Vision begins when light detecting photoreceptors in the outer retina sense and respond to visual input and relay this information to interneurons. Both the development of these connections and their long-term integrity must be precisely regulated in space and time to ensure visual information is correctly relayed. Understanding the mechanisms that coordinate these events is central to understanding the basis of many visual diseases. We have identified that the serine-threonine kinase LKB1 is differentially required for the emergence and long- term fidelity of the outer retina. Our preliminary evidence suggests that deletion of LKB1 during development inhibits outer retina synaptic formation, while deletion in adulthood causes premature synaptic decline. We are therefore extremely interested to understand how LKB1 orchestrates these distinct processes at both the cellular and molecular level. Our preliminary evidence suggests that the cells and signaling pathways that initiate and regulate these events are independent. Adults require LKB1 signaling in rods to ensure the organization of their synapses, while development of the outer retina requires LKB1 driven extension of cone axons. Moreover, LKB1 signals through district pathways to mediate these events: in adults LKB1 controls synaptic fidelity through the AMP activated kinase AMKP, while LKB1 functions independently of AMPK in development.
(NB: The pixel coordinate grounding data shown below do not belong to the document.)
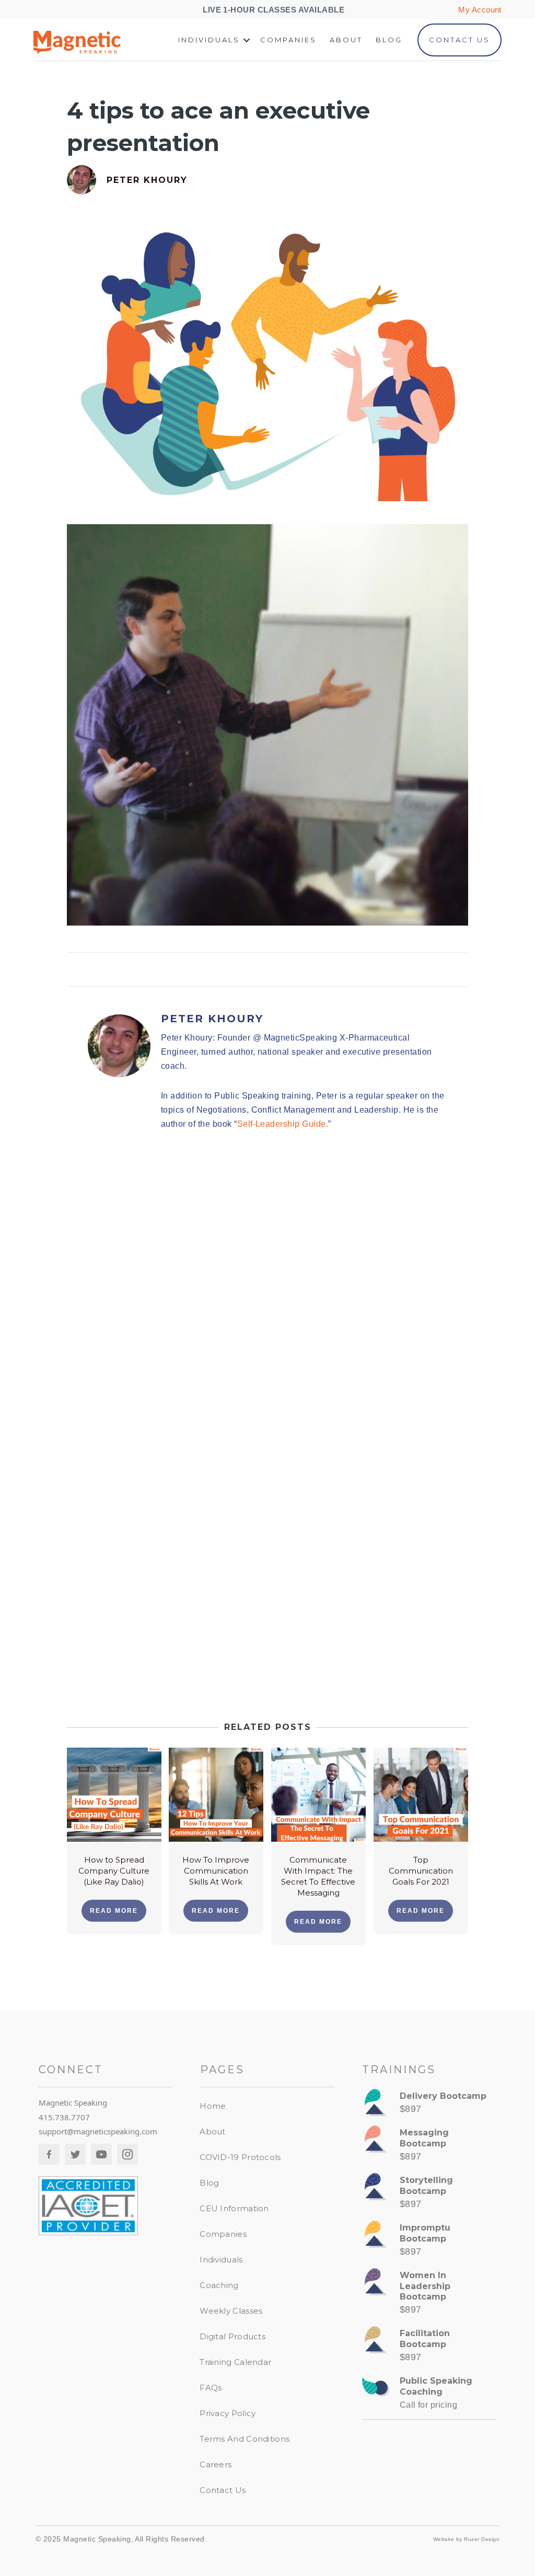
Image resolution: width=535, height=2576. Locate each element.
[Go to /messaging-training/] (429, 2147)
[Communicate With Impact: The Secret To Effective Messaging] (318, 1793)
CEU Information (234, 2208)
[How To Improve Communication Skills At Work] (216, 1793)
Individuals (209, 40)
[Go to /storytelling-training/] (429, 2194)
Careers (215, 2464)
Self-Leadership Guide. (283, 1123)
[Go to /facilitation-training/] (429, 2348)
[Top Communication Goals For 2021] (421, 1793)
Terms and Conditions (244, 2439)
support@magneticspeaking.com (98, 2131)
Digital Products (232, 2336)
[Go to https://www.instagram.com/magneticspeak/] (127, 2154)
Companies (288, 40)
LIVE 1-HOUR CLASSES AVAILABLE (274, 9)
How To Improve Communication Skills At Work (215, 1871)
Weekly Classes (231, 2311)
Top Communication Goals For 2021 (421, 1871)
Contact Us (459, 40)
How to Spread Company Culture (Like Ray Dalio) (113, 1871)
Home (213, 2106)
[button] (246, 40)
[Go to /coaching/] (429, 2395)
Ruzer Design (481, 2539)
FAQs (211, 2388)
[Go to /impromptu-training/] (429, 2242)
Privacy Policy (227, 2413)
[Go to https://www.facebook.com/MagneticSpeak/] (49, 2154)
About (346, 40)
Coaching (219, 2285)
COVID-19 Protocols (240, 2157)
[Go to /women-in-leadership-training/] (429, 2295)
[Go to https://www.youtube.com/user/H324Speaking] (101, 2154)
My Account (480, 9)
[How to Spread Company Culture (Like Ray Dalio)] (114, 1793)
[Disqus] (267, 1287)
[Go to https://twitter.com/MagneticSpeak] (75, 2154)
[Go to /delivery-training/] (429, 2105)
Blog (389, 40)
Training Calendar (235, 2362)
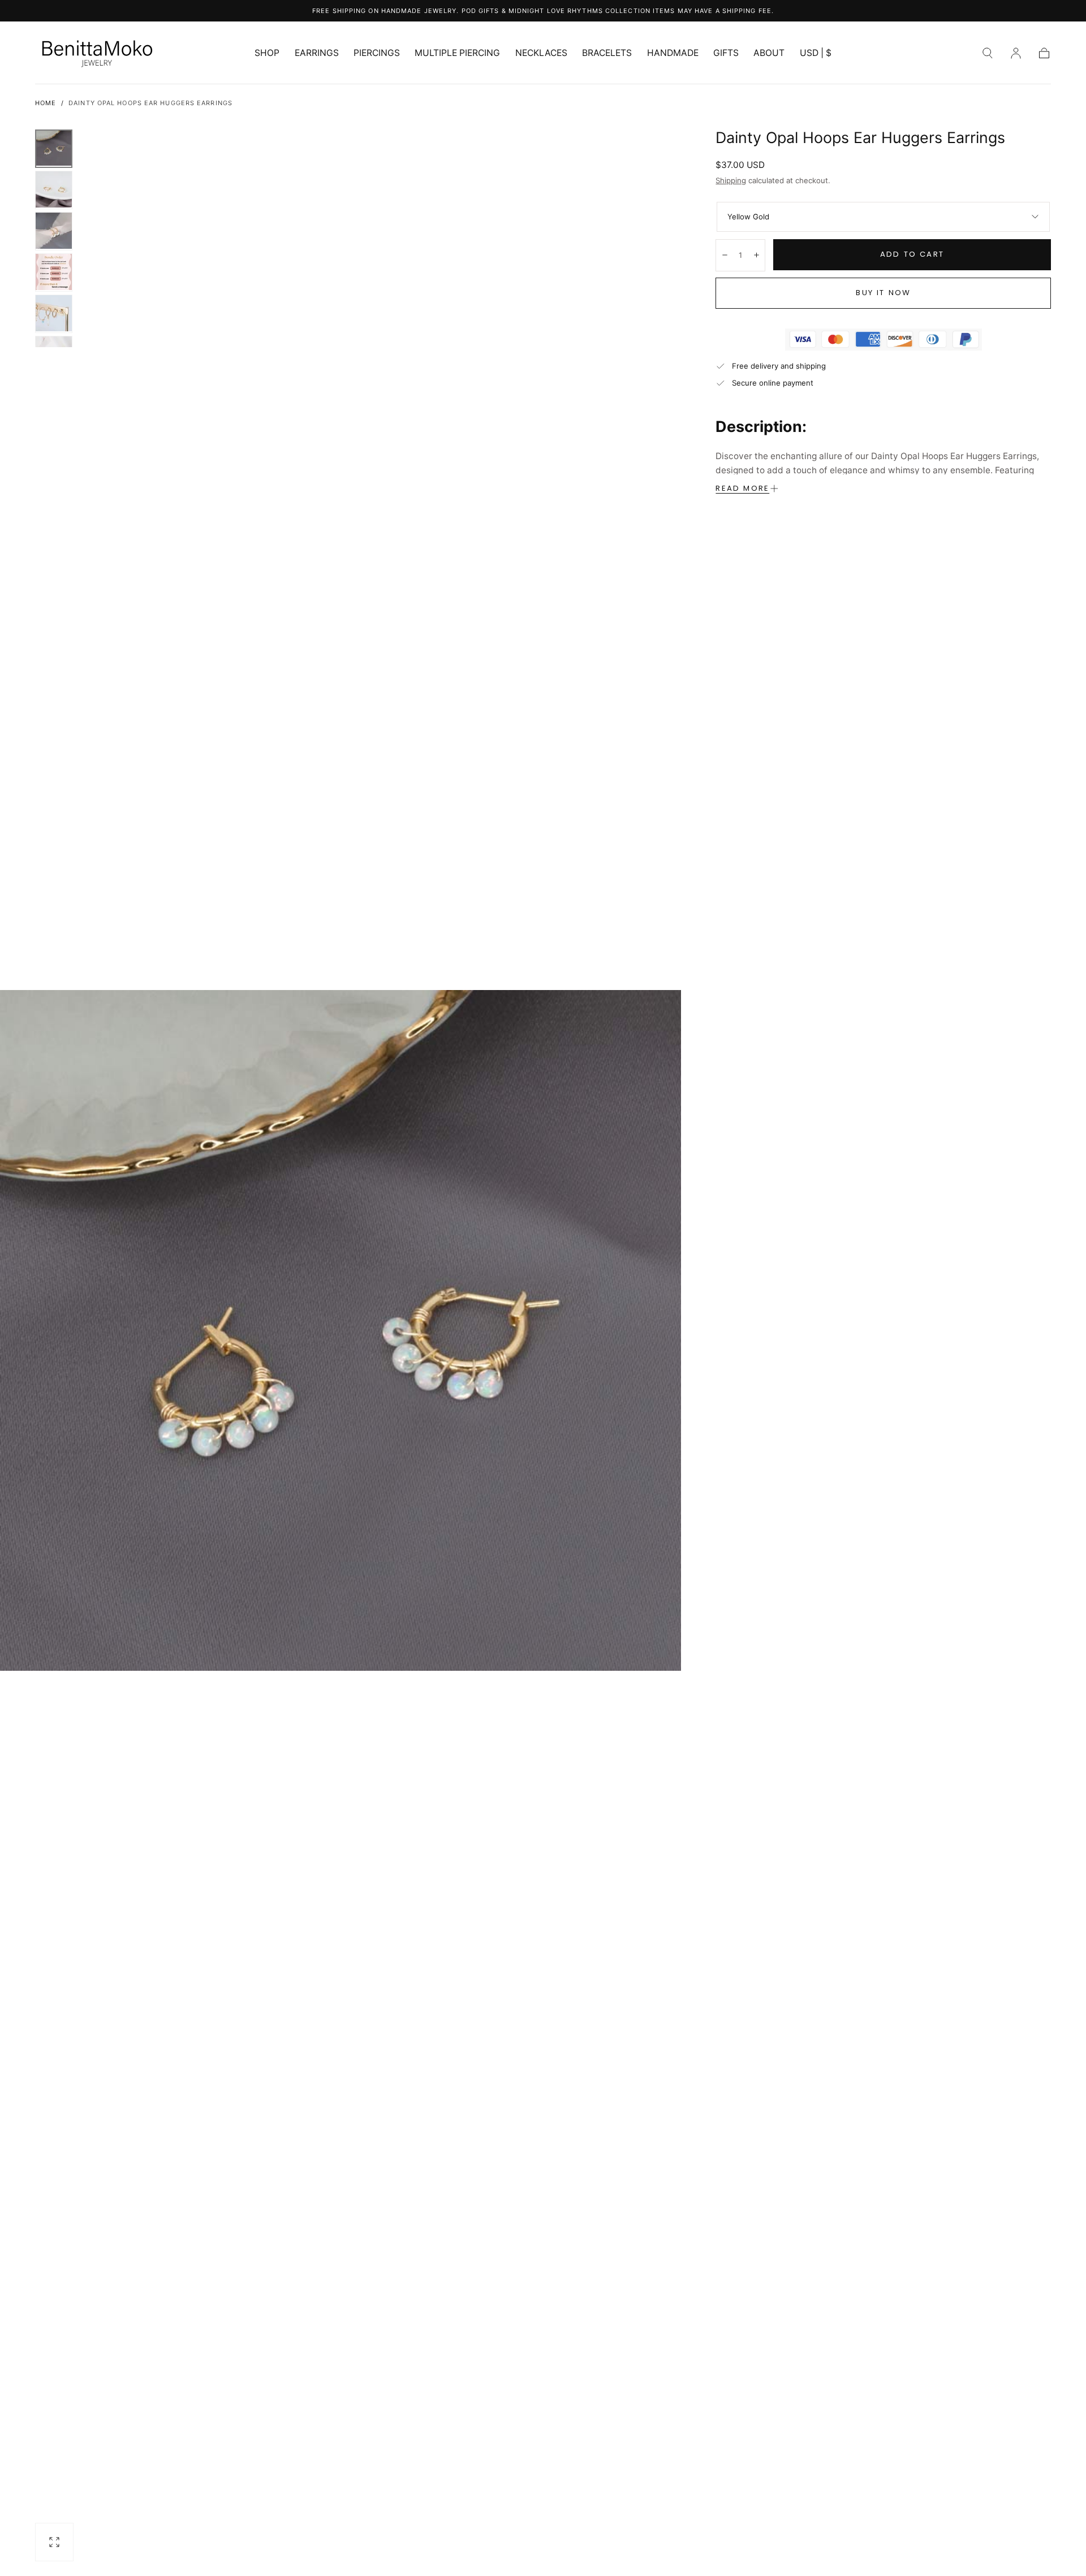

Our first Aim will determine the precise cellular requirement for LKB1 in the outer retina during development and adulthood using cell-specific knockout mice, live imaging, and single cell reconstruction. We will also interrogate the impact of outer retina defects on the molecular organization the synapses that reside there using 3D nanoscopic imaging techniques.
Our second aim will determine the mechanism by which LKB1 functions using genetic analyses of LKB1-kinase pathways and cell-specific transcriptional approaches. Finally, we will test whether manipulating AMPK or other targets can prevent or reverse visual decline. These studies will lead to the identification of novel molecular pathways for manipulating retina circuits that may ultimately be useful for repairing them.
Defects in outer retina neurons are a significant cause of visual decline. We have identified a new gene, LKB1, that is differentially required in development and in adults for organizating neurons in the outer retina and ensuring that they connect properly. We believe that understanding the molecular underpinnings of visual circuit integrity in the outer retina will open new theraputic avenues for preventing or perhaps reversing vision loss.